2005-12-21 Thread Dennis Allison
On Wed, 21 Dec 2005, Chris McDonough wrote:

 On Dec 21, 2005, at 11:38 AM, Dennis Allison wrote:
 
 
  Chris,
 
  You asked about frames a while back and I responded in the  
  affirmative.
  I am sure I mentioned that we use frames and framesets and  
  explained that
  we use a bit of Javascript to manage loading individual frames  
  rather than
  loading the entire frameset whenever possible.
 
 Eek.  Sorry, I don't remember this.  Context is hard to keep over the  
 course of several weeks/months, of course.  And my brain is going  
 with my age.  I don't mean to be a nag (really, I understand this is  
 hard), but I asked two emails ago do you use frames? and you didn't  
 answer that question directly in your response at all; only by way of  
 teasing it out of you by asking if it was an IFRAME in a followup was  
 the fact that this app is a frame-based one re-revealed to me.   In  
 general, it would be very helpful if you could answer the questions  
 that are asked when they're asked even if they reveal the fact that  
 I'm a doddering old man and can't remember things from moment to  
 moment,  Otherwise it's difficult (and honestly a bit frustrating) to  
 try to help you.

Sorry if I appeared unresponsive--the fact that we use frames is hardly a 
secret.   I suppose that it would be helpful to make up soem summary of 
features for ongoing threads like this one.  

 
 In any case, typically the problem with frames only reveals itself  
 when the entire frameset is loaded or the body of one frame causes  
 the other frames to load.  Your javascript may not be helping here...  
 it could be hurting.  For example, if a user reloads the main frame  
 (say as a result of a POST request) and by doing so, during its re- 
 rendering, it causes two other frames to refresh themselves due to an  
 inline script function in the body of the main frame, that's the  
 moral equivalent of reloading the frameset entirely.  You have a tiny  
 bit more control, e.g. maybe you could set a Javscript timer to  
 reload the other frames in a staggered way where you reload one,  
 then the other after a certain number of seconds.  But otherwise it's  
 the same problem.  Hard to know what's going on there.
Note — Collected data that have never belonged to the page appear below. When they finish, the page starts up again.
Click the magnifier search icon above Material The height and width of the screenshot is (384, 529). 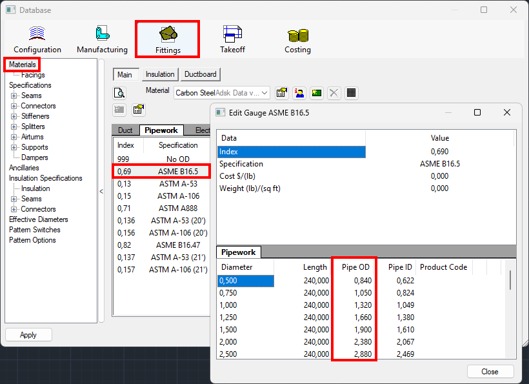click(119, 92)
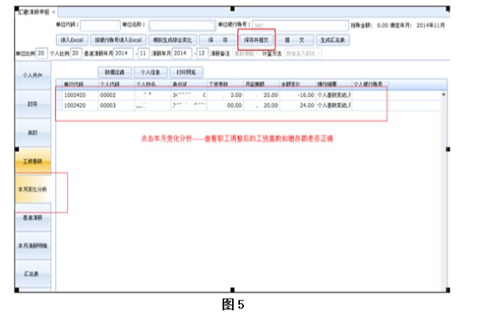Open the 汇总表 sidebar tab
The image size is (480, 319).
[33, 274]
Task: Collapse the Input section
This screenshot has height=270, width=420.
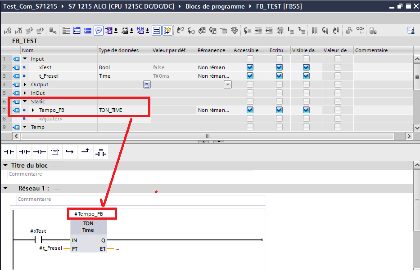Action: click(x=25, y=59)
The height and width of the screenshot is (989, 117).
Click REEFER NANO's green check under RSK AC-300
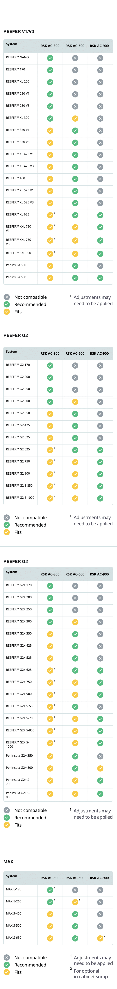click(50, 58)
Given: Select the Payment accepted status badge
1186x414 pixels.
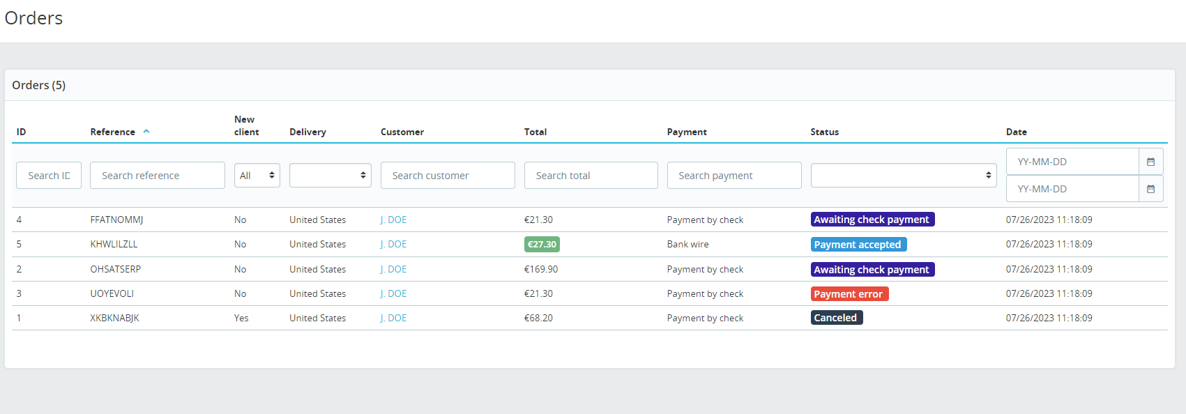Looking at the screenshot, I should [858, 245].
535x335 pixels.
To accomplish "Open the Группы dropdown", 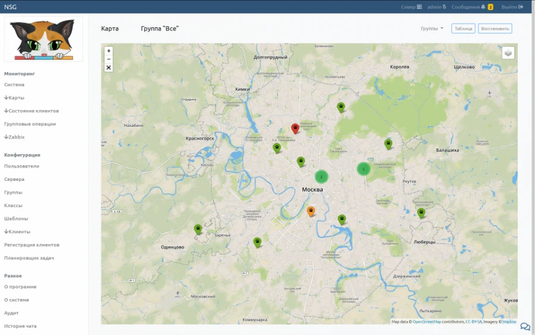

By convention the primary content frame does not cause other frames to 
re-render but there are multiple implementors and creaping featurism
which may have changed that.  The navigation_box frame we have been 
discussion gets re-rendered on a navigation change (duh) and may initiate
re-rendering of a tabs_frame.  Except for the full frameset rendering,
we are likely to be fairly conflict clean.  I can look in the logs and 
tell...  Might be interesting.


Still, your point about
  the multiple threads due to the requests from individual frames when a
  frameset gets rendered is a valid one and one I have not given the  
  weight
  it deserves.
 
  Issues around multiple threads and concurrency is going to be more and
  more of a problem as we move to smarter clients and AJAX-like
  implementations.
 
 Smart clients perhaps.  But Ajax is supposed to allow you to do  
 interesting things *without* reloading the page, and because (to my  
 knowledge) no current Javascript implementation can make a request  
 asynchronously, so you can only make one request at a time from  
 within a given browser document.  So using Ajax shouldn't cause  
 *more* conflicts; it should cause fewer.  Unless of course your Ajax  
 calls emanate from different frames (different DOM documents).   
 Then you're back in the same boat (depending on the Javascript  
 implementation, I suppose).  It's really a problem with frames (or  
 more generally, multiple documents at the same time) rather than with  
 Ajax.

I did not know that XMLHttp interactions were asynchronous but serialized.  
Most browsers can make multiple simultaneous requests so I'd assumed that 
XMLHttp would just grab a connection and go and that multiple requests 
can be in progress simultaneously.

  It looks like there are several small things I can do to improve the
  present system's conflict rate, but, absent some major structural  
  changes,
  I won't be able to drive them to O(zero).  Fortunately, while the  
  level of
  conflicts is high, they are infrequent relative to the number of hits
  served, and most are resolved by the normal Zope conflict resolution
  mechanism.
 
 Well, that's good.  Does that mean I'm off the hook? ;-)

Not really off the hook as issues still remain and you are a valuable
resource.  :-)  I need to spend some time thinking about the issues an do
some cautious experimentation and testing.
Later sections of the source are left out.